This project demonstrates a simple lambda architecture with a batch layer using Parquet files in S3 and a real-time layer using ClickHouse.
- Batch Layer: Data is stored in Parquet format in an S3 bucket. This represents the batch processing component of the lambda architecture.
- Real-time Layer: Data is also ingested into a ClickHouse database, which serves as the real-time processing component. The ClickHouse database uses the S3 engine to seamlessly integrate with the Parquet files in S3.
- Seeder: A Python script that generates sample data and populates both the S3 Parquet files and the ClickHouse database.
The run.sh script provides the following commands:
./run.sh start # Start the services
./run.sh stop # Stop the services
./run.sh seed START END COUNT # Generate and seed data
./run.sh check # Check the data- start : Builds the Docker containers, starts the services, and runs the initial seeding script.
- stop : Stops and removes the Docker containers.
- seed START END COUNT: Generates sample data for the given date range (in the format YYYY-MM) and count, and populates both the S3 Parquet files and the ClickHouse database.
- check : Runs a script to validate the data in the ClickHouse database.
- Docker
- Docker Compose
anton.borisov@Anton-Borisov-MacBook-Pro lambda_s3_ch % ./run.sh start
✔ Network lambda_s3_ch_default Created 0.0s
✔ Container lambda_s3_ch-seeder-1 Started 0.1s
✔ Container lambda_s3_ch-clickhouse-1 Started 0.1s
✔ Container lambda_s3_ch-localstack-1 Started 0.2s
⏳ Waiting for services...
✅ LocalStack is ready
✅ ClickHouse is ready
🚀 Setting up infrastructure...
✅ Created S3 bucket
✅ Created ClickHouse table/view
✅ Created ClickHouse table/view
✅ Created ClickHouse table/viewanton.borisov@Anton-Borisov-MacBook-Pro lamdba_s3_ch % ./run.sh seed 2024-01 2024-11 1000
📦 Saving to S3: 2024-01 (1000 records)
✅ Saved parquet to s3://transactions/2024/01/transactions.parquet
📦 Saving to S3: 2024-02 (1000 records)
✅ Saved parquet to s3://transactions/2024/02/transactions.parquet
📦 Saving to S3: 2024-03 (1000 records)
✅ Saved parquet to s3://transactions/2024/03/transactions.parquet
📦 Saving to S3: 2024-04 (1000 records)
✅ Saved parquet to s3://transactions/2024/04/transactions.parquet
📦 Saving to S3: 2024-05 (1000 records)
✅ Saved parquet to s3://transactions/2024/05/transactions.parquet
📦 Saving to S3: 2024-06 (1000 records)
✅ Saved parquet to s3://transactions/2024/06/transactions.parquet
📦 Saving to S3: 2024-07 (1000 records)
✅ Saved parquet to s3://transactions/2024/07/transactions.parquet
📦 Saving to S3: 2024-08 (1000 records)
✅ Saved parquet to s3://transactions/2024/08/transactions.parquet
📦 Saving to S3: 2024-09 (1000 records)
✅ Saved parquet to s3://transactions/2024/09/transactions.parquet
📦 Saving to S3: 2024-10 (1000 records)
✅ Saved parquet to s3://transactions/2024/10/transactions.parquet
📊 Saving to ClickHouse: 1000 recordsanton.borisov@Anton-Borisov-MacBook-Pro lamdba_s3_ch % ./run.sh check
🔍 Checking data:
S3 contents:
2024/01/transactions.parquet (48957 bytes)
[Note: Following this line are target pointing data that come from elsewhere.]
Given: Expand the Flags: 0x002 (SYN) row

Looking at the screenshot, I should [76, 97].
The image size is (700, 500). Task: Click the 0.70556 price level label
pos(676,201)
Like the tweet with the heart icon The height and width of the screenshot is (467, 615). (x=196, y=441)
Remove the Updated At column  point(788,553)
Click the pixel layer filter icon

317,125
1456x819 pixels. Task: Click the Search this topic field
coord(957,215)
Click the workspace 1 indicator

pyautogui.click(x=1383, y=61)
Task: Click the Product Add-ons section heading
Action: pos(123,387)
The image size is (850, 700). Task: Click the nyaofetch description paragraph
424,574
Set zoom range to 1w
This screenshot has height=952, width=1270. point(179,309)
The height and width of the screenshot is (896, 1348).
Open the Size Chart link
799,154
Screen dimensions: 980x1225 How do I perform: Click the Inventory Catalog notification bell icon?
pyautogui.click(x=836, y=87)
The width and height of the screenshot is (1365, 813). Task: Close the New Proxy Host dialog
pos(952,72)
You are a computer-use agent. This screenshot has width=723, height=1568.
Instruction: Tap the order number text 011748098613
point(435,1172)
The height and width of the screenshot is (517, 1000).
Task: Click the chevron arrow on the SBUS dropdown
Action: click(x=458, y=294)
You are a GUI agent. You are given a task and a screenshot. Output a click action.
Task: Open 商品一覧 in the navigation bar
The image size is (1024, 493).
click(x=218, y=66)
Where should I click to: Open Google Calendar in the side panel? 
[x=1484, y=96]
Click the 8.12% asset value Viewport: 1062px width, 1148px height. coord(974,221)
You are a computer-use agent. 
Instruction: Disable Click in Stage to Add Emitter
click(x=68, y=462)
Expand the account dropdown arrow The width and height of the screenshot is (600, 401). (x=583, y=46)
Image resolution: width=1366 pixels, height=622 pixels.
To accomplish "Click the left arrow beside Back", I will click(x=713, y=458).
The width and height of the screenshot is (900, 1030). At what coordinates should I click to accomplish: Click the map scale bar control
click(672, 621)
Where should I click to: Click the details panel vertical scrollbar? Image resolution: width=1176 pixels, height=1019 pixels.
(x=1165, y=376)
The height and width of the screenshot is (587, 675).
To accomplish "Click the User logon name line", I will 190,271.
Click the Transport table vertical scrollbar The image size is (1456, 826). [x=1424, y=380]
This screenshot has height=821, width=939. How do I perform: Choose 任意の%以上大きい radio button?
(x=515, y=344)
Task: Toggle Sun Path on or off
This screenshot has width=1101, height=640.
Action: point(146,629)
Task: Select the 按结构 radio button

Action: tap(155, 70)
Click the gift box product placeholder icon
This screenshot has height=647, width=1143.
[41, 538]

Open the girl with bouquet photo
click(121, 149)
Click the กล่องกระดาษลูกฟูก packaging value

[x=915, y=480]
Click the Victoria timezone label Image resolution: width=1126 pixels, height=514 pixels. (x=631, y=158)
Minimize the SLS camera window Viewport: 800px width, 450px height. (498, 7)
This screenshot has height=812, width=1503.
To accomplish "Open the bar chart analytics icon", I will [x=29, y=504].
2024/02/transactions.parquet (48986 bytes)
2024/03/transactions.parquet (49072 bytes)
2024/04/transactions.parquet (48968 bytes)
2024/05/transactions.parquet (48955 bytes)
2024/06/transactions.parquet (48966 bytes)
2024/07/transactions.parquet (48876 bytes)
2024/08/transactions.parquet (49107 bytes)
2024/09/transactions.parquet (48845 bytes)
2024/10/transactions.parquet (49057 bytes)
ClickHouse contents:
Transaction Summary:
historical 202401 1000 501.45
current 202411 1000 507.35This project is licensed under the MIT License.